Try it:
Repeat each line of the material below exactly.
[Opening Data under study section]
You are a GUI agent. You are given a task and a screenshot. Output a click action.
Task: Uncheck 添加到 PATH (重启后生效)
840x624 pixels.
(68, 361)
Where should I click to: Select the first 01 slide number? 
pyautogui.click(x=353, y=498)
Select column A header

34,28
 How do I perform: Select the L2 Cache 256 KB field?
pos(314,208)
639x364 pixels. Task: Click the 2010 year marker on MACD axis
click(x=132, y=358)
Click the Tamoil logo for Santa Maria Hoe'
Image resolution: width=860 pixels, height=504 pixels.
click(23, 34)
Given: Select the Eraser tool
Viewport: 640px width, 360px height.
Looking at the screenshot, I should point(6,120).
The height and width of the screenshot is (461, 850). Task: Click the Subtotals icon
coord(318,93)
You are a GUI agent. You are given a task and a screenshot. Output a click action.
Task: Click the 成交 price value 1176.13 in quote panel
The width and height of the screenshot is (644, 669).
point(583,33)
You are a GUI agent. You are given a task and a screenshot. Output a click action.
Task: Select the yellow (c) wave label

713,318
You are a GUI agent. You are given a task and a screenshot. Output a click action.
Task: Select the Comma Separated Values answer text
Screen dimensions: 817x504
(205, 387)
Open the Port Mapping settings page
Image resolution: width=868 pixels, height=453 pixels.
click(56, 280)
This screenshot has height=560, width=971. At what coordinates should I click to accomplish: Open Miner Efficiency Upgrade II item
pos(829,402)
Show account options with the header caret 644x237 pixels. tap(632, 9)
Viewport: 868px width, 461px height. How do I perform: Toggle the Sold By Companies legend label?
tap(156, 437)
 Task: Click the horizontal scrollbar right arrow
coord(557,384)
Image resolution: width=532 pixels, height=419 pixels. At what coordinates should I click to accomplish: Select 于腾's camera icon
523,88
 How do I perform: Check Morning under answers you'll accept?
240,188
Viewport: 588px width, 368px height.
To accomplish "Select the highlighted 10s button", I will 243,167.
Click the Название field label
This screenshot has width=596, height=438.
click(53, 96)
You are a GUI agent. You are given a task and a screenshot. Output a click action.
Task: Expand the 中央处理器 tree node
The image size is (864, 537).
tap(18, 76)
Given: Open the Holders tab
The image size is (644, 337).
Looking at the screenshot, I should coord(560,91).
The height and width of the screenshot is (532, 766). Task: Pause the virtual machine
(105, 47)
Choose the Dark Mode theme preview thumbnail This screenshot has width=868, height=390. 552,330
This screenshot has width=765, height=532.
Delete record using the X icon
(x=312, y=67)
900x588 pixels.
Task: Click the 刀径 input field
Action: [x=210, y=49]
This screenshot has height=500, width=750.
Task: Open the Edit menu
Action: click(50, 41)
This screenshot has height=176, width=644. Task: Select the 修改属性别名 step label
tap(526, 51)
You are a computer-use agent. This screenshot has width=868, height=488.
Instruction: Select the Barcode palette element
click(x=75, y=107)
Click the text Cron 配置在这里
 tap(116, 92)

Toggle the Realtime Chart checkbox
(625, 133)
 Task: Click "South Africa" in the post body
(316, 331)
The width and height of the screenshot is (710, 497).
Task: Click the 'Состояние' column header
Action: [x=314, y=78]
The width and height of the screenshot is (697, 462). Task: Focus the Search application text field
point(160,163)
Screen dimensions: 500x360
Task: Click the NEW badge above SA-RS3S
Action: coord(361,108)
[Closing Data under study section]
Output:
You are a GUI agent. You are given a task and a screenshot. Output a click action.
Task: Uncheck 添加到 PATH (重启后生效)
840x624 pixels.
(68, 361)
Where should I click to: Select the first 01 slide number? 
pyautogui.click(x=353, y=498)
Select column A header

34,28
 How do I perform: Select the L2 Cache 256 KB field?
pos(314,208)
639x364 pixels. Task: Click the 2010 year marker on MACD axis
click(x=132, y=358)
Click the Tamoil logo for Santa Maria Hoe'
Image resolution: width=860 pixels, height=504 pixels.
click(23, 34)
Given: Select the Eraser tool
Viewport: 640px width, 360px height.
Looking at the screenshot, I should point(6,120).
The height and width of the screenshot is (461, 850). Task: Click the Subtotals icon
coord(318,93)
You are a GUI agent. You are given a task and a screenshot. Output a click action.
Task: Click the 成交 price value 1176.13 in quote panel
The width and height of the screenshot is (644, 669).
point(583,33)
You are a GUI agent. You are given a task and a screenshot. Output a click action.
Task: Select the yellow (c) wave label

713,318
You are a GUI agent. You are given a task and a screenshot. Output a click action.
Task: Select the Comma Separated Values answer text
Screen dimensions: 817x504
(205, 387)
Open the Port Mapping settings page
Image resolution: width=868 pixels, height=453 pixels.
click(56, 280)
This screenshot has height=560, width=971. At what coordinates should I click to accomplish: Open Miner Efficiency Upgrade II item
pos(829,402)
Show account options with the header caret 644x237 pixels. tap(632, 9)
Viewport: 868px width, 461px height. How do I perform: Toggle the Sold By Companies legend label?
tap(156, 437)
 Task: Click the horizontal scrollbar right arrow
coord(557,384)
Image resolution: width=532 pixels, height=419 pixels. At what coordinates should I click to accomplish: Select 于腾's camera icon
523,88
 How do I perform: Check Morning under answers you'll accept?
240,188
Viewport: 588px width, 368px height.
To accomplish "Select the highlighted 10s button", I will 243,167.
Click the Название field label
This screenshot has width=596, height=438.
click(53, 96)
You are a GUI agent. You are given a task and a screenshot. Output a click action.
Task: Expand the 中央处理器 tree node
The image size is (864, 537).
tap(18, 76)
Given: Open the Holders tab
The image size is (644, 337).
Looking at the screenshot, I should coord(560,91).
The height and width of the screenshot is (532, 766). Task: Pause the virtual machine
(105, 47)
Choose the Dark Mode theme preview thumbnail This screenshot has width=868, height=390. 552,330
This screenshot has width=765, height=532.
Delete record using the X icon
(x=312, y=67)
900x588 pixels.
Task: Click the 刀径 input field
Action: [x=210, y=49]
This screenshot has height=500, width=750.
Task: Open the Edit menu
Action: click(50, 41)
This screenshot has height=176, width=644. Task: Select the 修改属性别名 step label
tap(526, 51)
You are a computer-use agent. This screenshot has width=868, height=488.
Instruction: Select the Barcode palette element
click(x=75, y=107)
Click the text Cron 配置在这里
 tap(116, 92)

Toggle the Realtime Chart checkbox
(625, 133)
 Task: Click "South Africa" in the post body
(316, 331)
The width and height of the screenshot is (710, 497).
Task: Click the 'Состояние' column header
Action: [x=314, y=78]
The width and height of the screenshot is (697, 462). Task: Focus the Search application text field
point(160,163)
Screen dimensions: 500x360
Task: Click the NEW badge above SA-RS3S
Action: coord(361,108)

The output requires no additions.